>>>>

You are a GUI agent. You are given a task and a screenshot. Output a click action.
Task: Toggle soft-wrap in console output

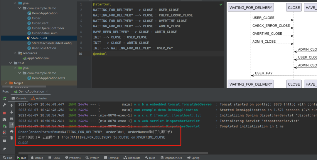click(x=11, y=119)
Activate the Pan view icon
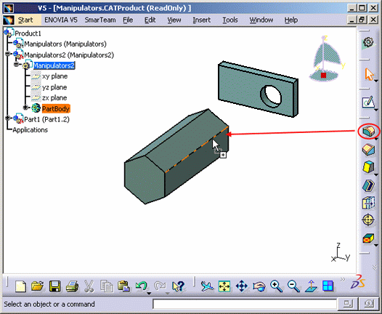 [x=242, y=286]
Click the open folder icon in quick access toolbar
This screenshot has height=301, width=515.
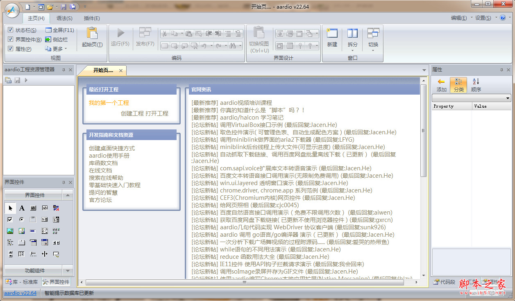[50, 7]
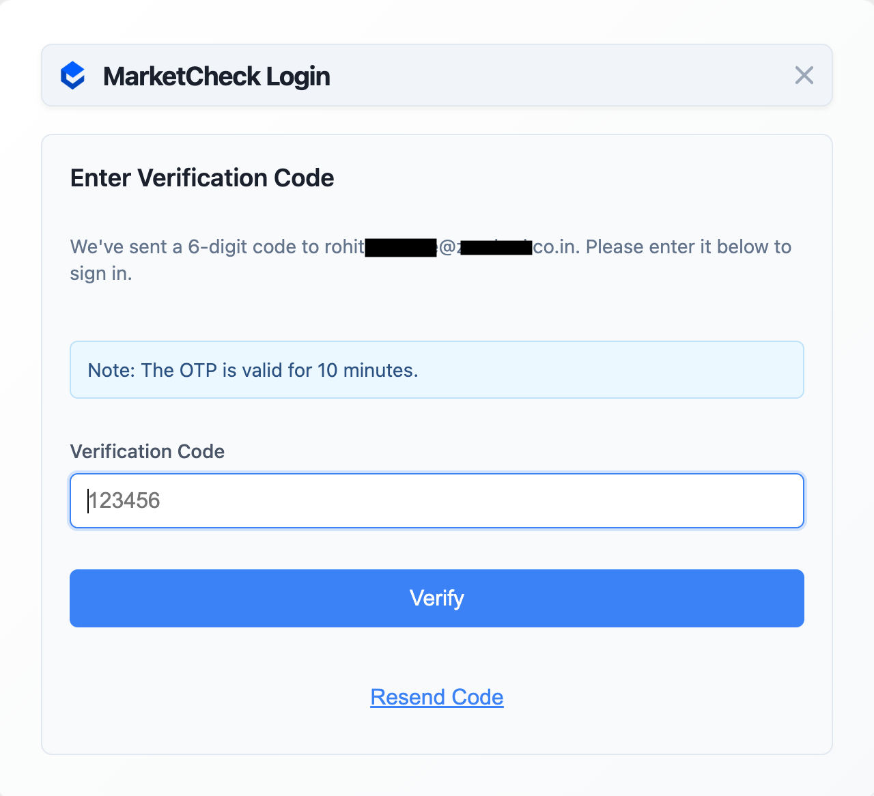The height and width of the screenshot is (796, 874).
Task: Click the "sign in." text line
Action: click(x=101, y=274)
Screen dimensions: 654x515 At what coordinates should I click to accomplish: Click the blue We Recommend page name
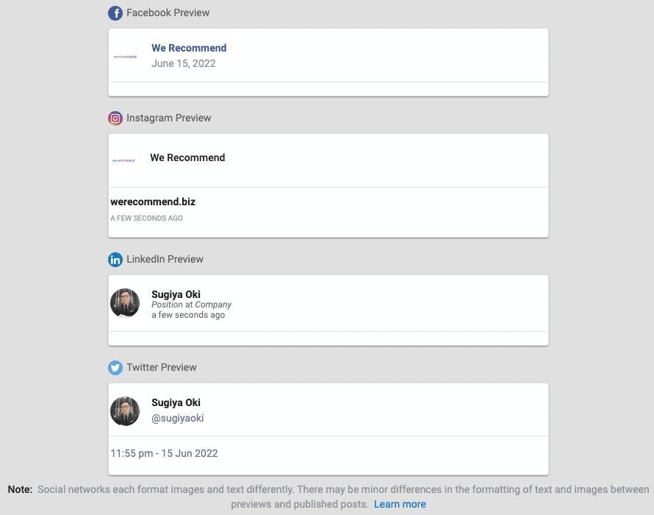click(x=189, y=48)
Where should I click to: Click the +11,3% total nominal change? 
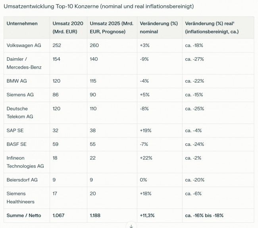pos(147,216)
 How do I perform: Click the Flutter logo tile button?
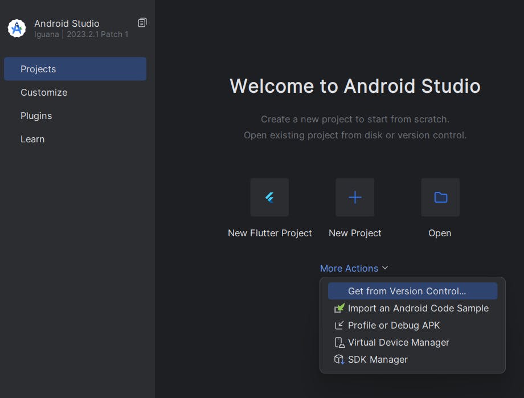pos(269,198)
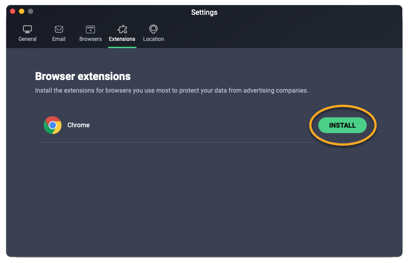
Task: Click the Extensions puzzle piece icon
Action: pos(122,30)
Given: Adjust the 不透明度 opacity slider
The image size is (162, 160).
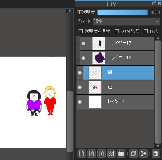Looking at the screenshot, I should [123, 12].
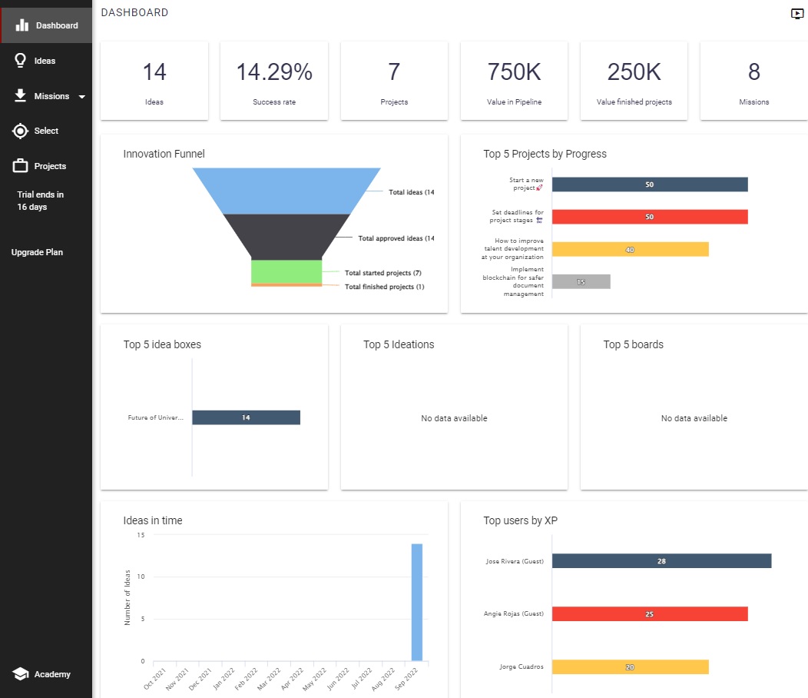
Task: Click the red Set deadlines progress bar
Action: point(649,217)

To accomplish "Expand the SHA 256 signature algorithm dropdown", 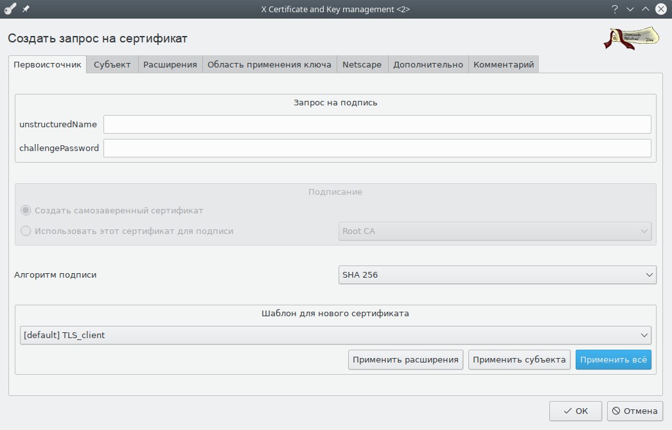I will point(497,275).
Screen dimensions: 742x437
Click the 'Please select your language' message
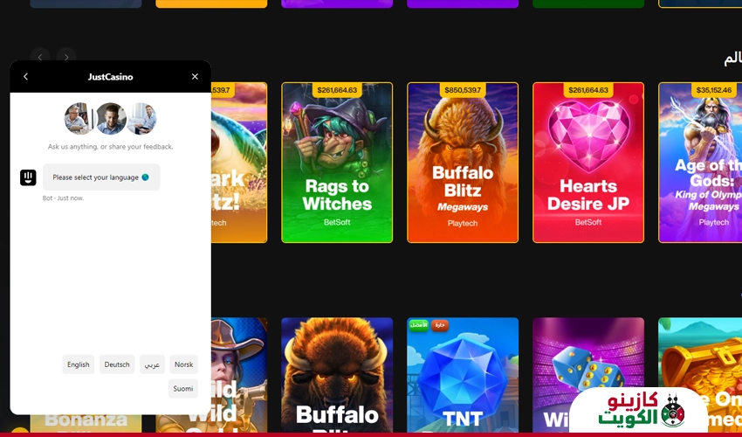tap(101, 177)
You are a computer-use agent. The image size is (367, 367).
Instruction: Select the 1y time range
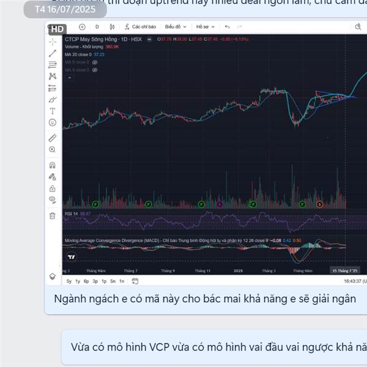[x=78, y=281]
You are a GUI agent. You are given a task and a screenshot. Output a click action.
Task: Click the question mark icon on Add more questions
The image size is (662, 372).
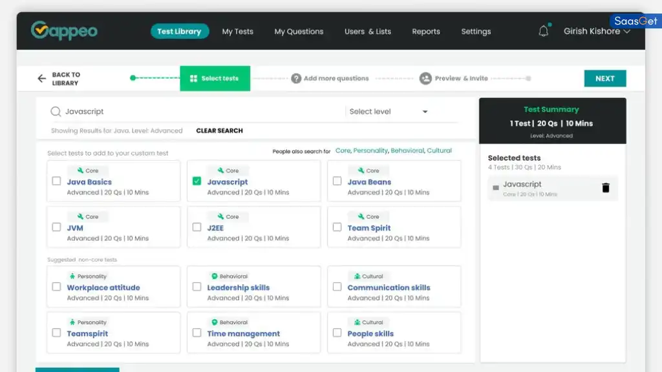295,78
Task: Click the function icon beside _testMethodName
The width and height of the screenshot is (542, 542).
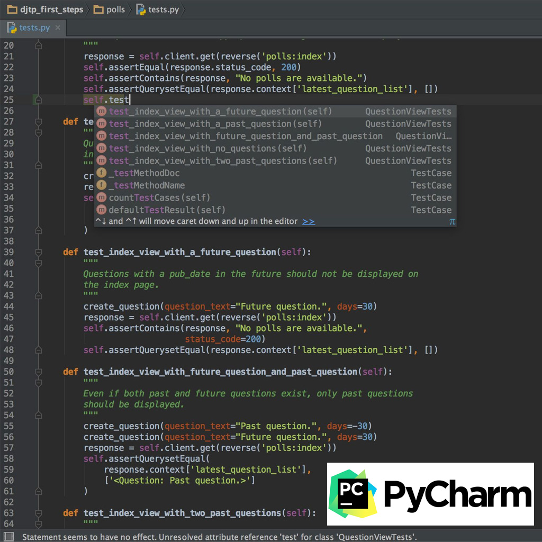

<<<<

## Task item
Beginning with the line with "Task: Click the function", repeat the entries above exactly, up to and including the last line, leaving out pictures.

## Exercise output
Task: Click the function icon beside _testMethodName
The width and height of the screenshot is (542, 542).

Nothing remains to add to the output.